31 octubre 2009

Puertas

(entrada escrita el viernes 16 de octubre)

Siempre he pensado que en la vida las cosas pasan por algo, especialmente las del futuro profesional, las de tomar uno u otro camino.
Si una puerta se cierra, es porque no era tu puerta, la que te llevaba a un supuesto final de camino. Y, cuando son varias las puertas que se abren o pueden abrirse, es el destino el que te posiciona en la más adecuada si, como yo, eres o te consideras una persona con estrella.
Si no fuera así y no tuviera mi estrella, no sería posible que yo estuviera aquí, en el país más maravilloso del mundo, siendo simplemente feliz.

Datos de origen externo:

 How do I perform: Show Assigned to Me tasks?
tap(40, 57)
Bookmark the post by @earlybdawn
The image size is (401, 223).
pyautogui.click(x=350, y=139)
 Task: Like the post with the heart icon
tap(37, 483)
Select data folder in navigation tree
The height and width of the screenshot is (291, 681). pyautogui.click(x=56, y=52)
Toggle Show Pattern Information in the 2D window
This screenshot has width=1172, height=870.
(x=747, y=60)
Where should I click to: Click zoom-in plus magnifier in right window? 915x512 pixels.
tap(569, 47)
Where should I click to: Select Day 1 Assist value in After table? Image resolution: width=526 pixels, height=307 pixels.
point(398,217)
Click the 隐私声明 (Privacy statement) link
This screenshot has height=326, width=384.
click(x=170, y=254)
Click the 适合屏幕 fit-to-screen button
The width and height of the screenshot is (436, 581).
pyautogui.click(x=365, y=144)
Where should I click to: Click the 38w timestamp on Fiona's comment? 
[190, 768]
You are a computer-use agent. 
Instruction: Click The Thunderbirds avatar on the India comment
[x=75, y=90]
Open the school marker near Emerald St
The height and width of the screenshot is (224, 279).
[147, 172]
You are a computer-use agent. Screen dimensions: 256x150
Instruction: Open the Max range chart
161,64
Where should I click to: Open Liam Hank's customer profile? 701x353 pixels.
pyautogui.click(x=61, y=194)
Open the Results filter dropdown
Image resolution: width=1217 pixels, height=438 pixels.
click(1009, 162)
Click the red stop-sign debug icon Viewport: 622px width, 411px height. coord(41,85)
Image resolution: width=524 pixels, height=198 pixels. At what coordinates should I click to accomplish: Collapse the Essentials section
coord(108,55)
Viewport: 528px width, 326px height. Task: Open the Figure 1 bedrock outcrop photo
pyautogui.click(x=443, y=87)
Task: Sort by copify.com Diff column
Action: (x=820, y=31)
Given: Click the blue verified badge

Por eso ahora que toca otra apertura de puertas quiero confiar en que es por algo mejor. Pero mira que es difícil, pues tener algo mejor que esto es bien complicado…
A poco más de dos meses para el fin de mi aventura, no imagino volver a la civilización, no se si podré soportarlo.
Y me he dado cuenta hoy, justo cuando me he enterado de que tengo que ir a España por unos días (de hecho, cuando publique esto ya habrá pasado mi viaje porque pienso aparecer por sorpresa)
A parte de la pereza del viaje, son días restados a México y quedan tan poquitos…
Cuando se fueron mis amigos vi por primera vez lo cerca que estaba el fin. Y la mitad de mis lágrimas de aquellos días fueron por la angustia de saber que lo que ellos estaban viviendo me iba a tocar a mí luego luego.

Hoy, en el camión dirección a Puebla, al salir del DF y ver los pintorescos extrarradios me ha dado una pena increíble pensar que algún día ya no veré esas casas medio derruídas que anuncian en sus paredes con pinturas de colores conciertos de K-Paz de la Sierra o de Los tigres del Norte, o al candidato del PRI de la delegación, o al médico, dentista o carpintero de turno...
Ni veré camionetas pick up (de las que atrás no tienen techo, aprendí hoy la palabra subida en una, estilo reportera de España Directo) por doquier, ni oiré al tamalero pasar con su grabación “tamaleees…ricos tamaleees…”, ni oleré a tacos en cada esquina… ni a chocolate o elotes al anochecer.

¿Cómo vivir sin caos? ¿Cómo volver a un país ordenado con responabilidades serias? ¿Cómo vivir sin reggaeton en los bares y sin taxistas que te enseñan fotos en el movil de sus viajes a Acapulco y de sus motos? ¿cómo volver al encorsetamiento de un primer mundo lleno de prejuicios, obligaciones, ataduras sociales…? ¿Cómo no sentirte diva por ir a sitios exclusivos o privilegiada por conocer a gente importante?...

Creo que en diciembre voy a necesitar altas dosis de antidepresivos, sean del tipo que sean.